Detto questo, The Outlast Trials non è concepito come un’esperienza a giocatore singolo. Ogni aspetto dell’esperienza, dal gameplay al fattore di immersione, risplende nel multiplayer. Quando si gioca con altri, il titolo diventa una bestia completamente diversa, un gioco diverso dai terrori tesi e prolungati del gioco in solitaria. Si può fare braccio di ferro, giocare a scacchi e poi prepararsi per affrontare una delle tante prove o sfide MK; tutto ciò sembra stranamente normale, il che dimostra l’eccellente capacità di Red Barrels di creare atmosfera.

In ogni prova si ha l’impressione di dover solo tirare a campare. The Outlast Trials è anche molto più tattico e strategico in multiplayer, soprattutto una volta che ogni giocatore ha preso un’attrezzatura per aiutare a pareggiare le probabilità e può dividersi per cercare chiavi, oggetti o deliziosi cuori umani. È un’esperienza così diversa, tanto che la modalità per giocatore singolo sembra quasi ingiustamente sbilanciata in confronto. Ci sono lo stesso numero di obiettivi da portare a termine, lo stesso numero di nemici dall’occhio terribilmente aquilino che tornano alla vostra ultima posizione nota, e tutti sembrano inseguirvi per molto più tempo prima di arrendersi. Tutto questo fa sì che The Outlast Trials per giocatore singolo sembri una modalità harcore non ufficiale, se è questo il tipo di masochismo a cui puntate, ma sappiate che la difficoltà, già di per sé impegnativa, aumenterà a dismisura e vi farà chiedere perché mai abbiate scelto di farvi questo.
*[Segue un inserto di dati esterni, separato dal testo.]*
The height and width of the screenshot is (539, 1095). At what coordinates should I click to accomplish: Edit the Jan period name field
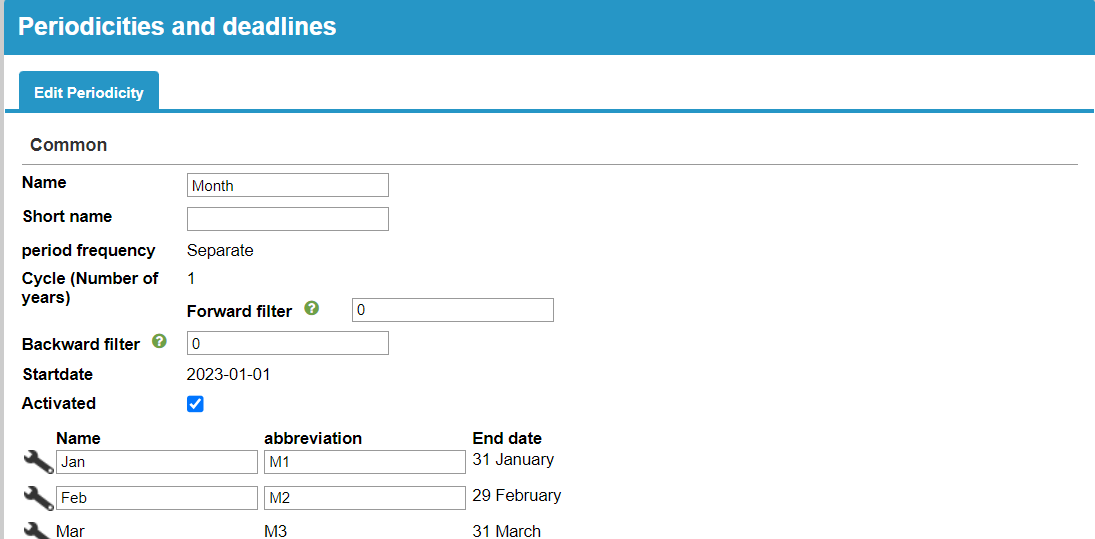(157, 462)
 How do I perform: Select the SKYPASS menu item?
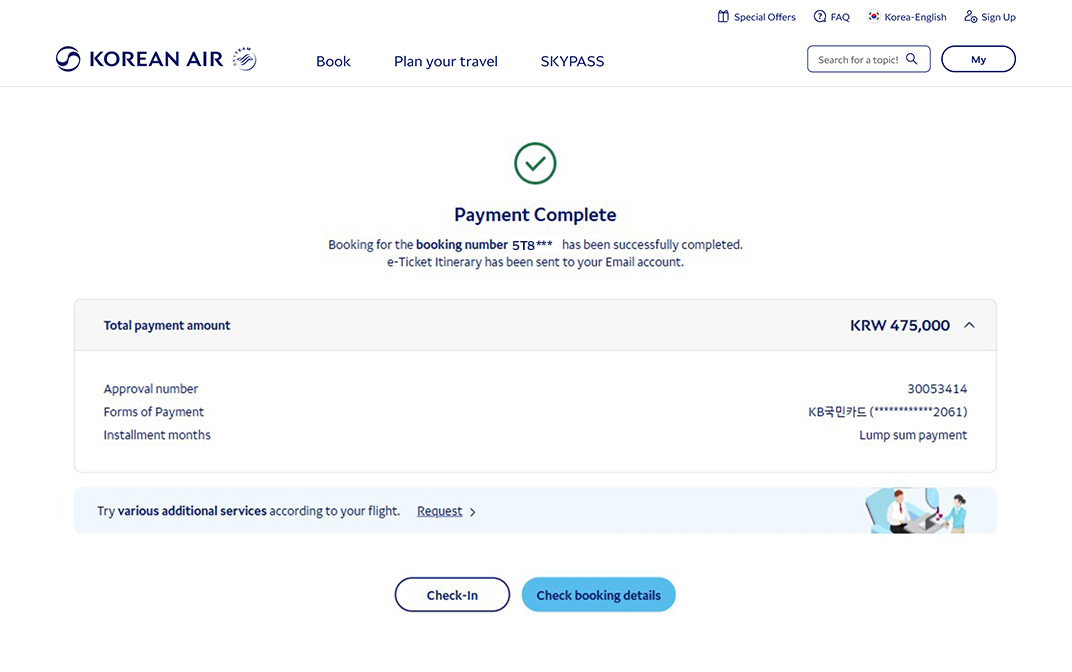[572, 61]
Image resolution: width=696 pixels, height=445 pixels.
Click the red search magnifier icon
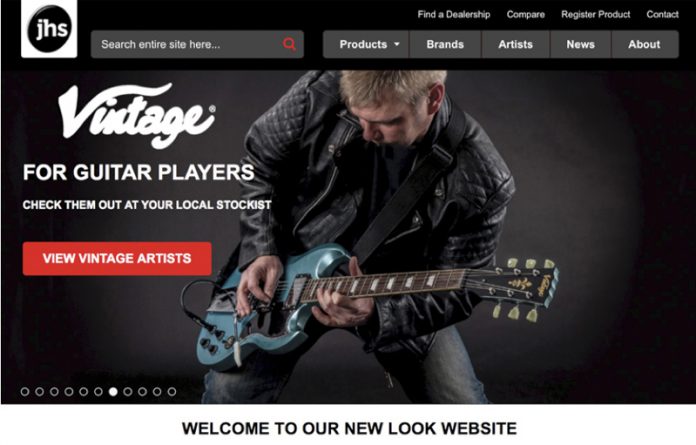pyautogui.click(x=289, y=44)
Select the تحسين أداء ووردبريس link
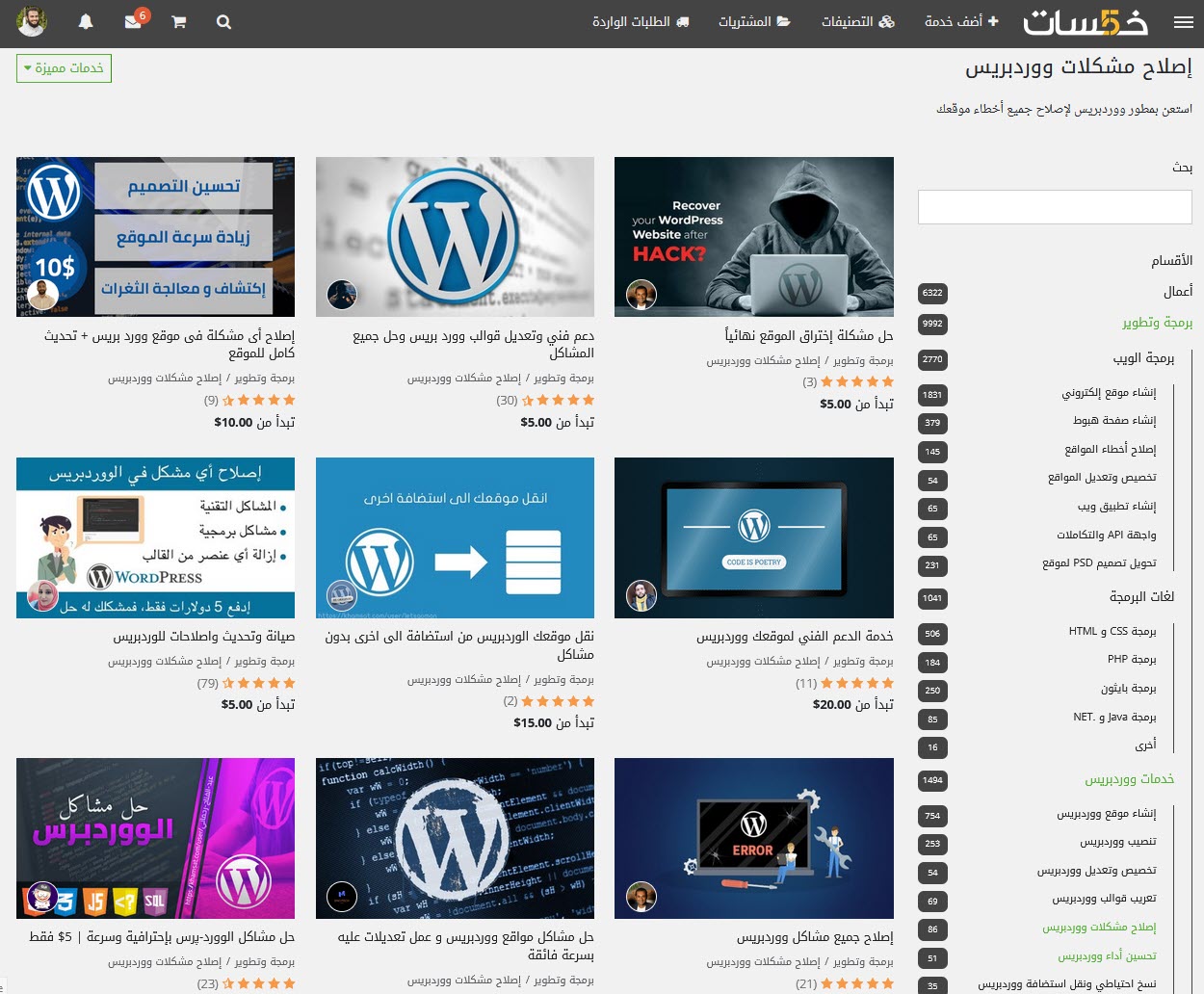 [1107, 956]
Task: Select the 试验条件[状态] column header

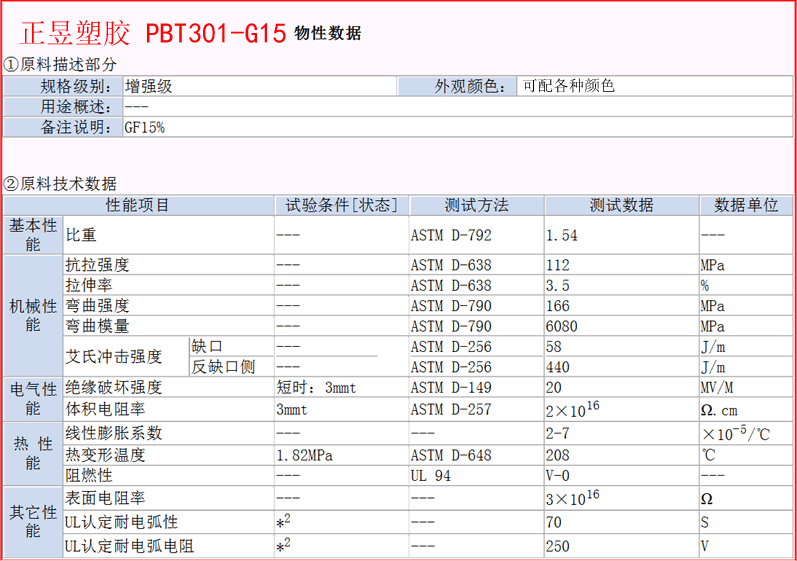Action: (x=341, y=205)
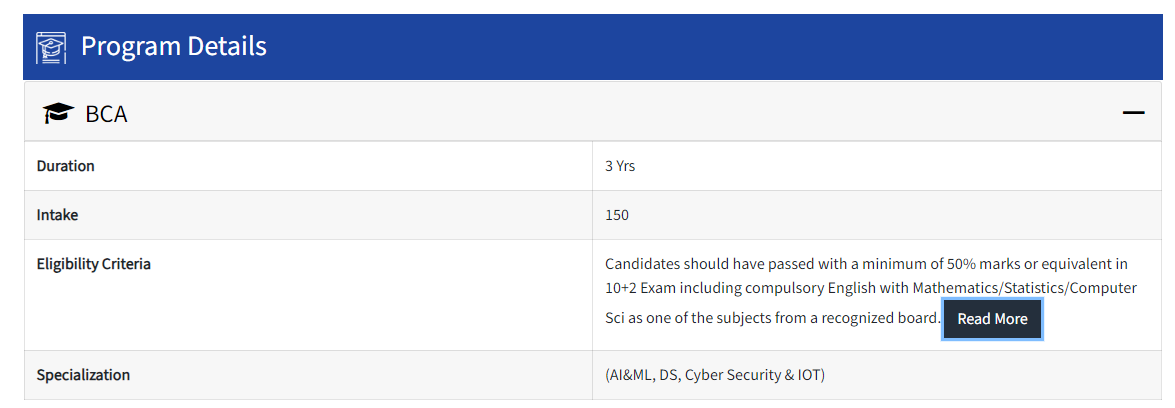Click the BCA graduation cap icon
Screen dimensions: 1175x408
[58, 114]
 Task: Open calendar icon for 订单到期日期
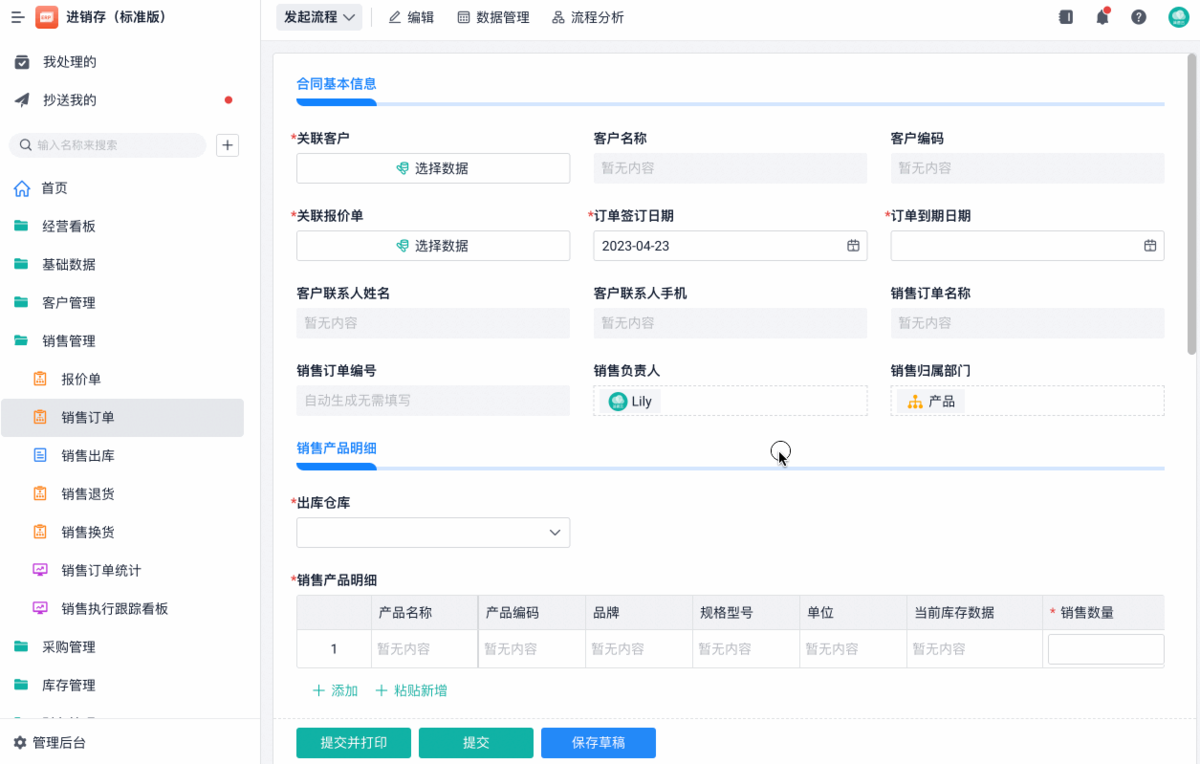point(1150,246)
Mentre il sangue si asciuga in un’altra alba senza sole, The Outlast Trials ci ha colpiti in modo indelebile. È un’esperienza elettrizzante e compulsiva che vi farà saltare ogni nervo del corpo, ma è anche un parco giochi caotico in cui scatenarsi con i vostri amici più agguerriti. Il fattore multigiocatore smorza la tensione e l’atmosfera di ciò che rende Outlast un gioco davvero definitivo? Forse, ma l’opzione di andare da soli è sempre lì per umiliarvi. Allo stato attuale, The Outlast Trials ha il potenziale per diventare una storia di successo per i fan dell’horror multigiocatore e per i devoti della serie, ma con troppe domande lasciate senza risposta dalla sua esistenza come gioco live service, il tempo sarà il banco di prova definitivo quando si tratterà di decidere chi resterà per il grande finale – se mai ce ne sarà uno.

The Outlast Trials è un progetto sicuramente interessante, un modo originale di proporre le atmosfere ed il gameplay tipici della saga di Red Barrels ma in un contesto slegato da trama e con una progressione votata alla ripetizione: come ogni live service di successo il titolo si basa su sessioni autoconclusive da affrontare preferibilmente in coop. Questo è il più grande problema e dubbio che aleggia sul futuro del titolo: si può giocare da soli ma l'esperienza diventa più impegnativa e con ben pochi stimoli data la mancanza di un vero filo conduttore e di un reale finale, mentre in coop la situazione è decisamente migliore, a patto che il gioco venga supportato a dovere nel corso del tempo senza finire nel dimenticatoio e nell'eccesso di ripetitività, da sempre rischio principale di questo tipo di produzioni.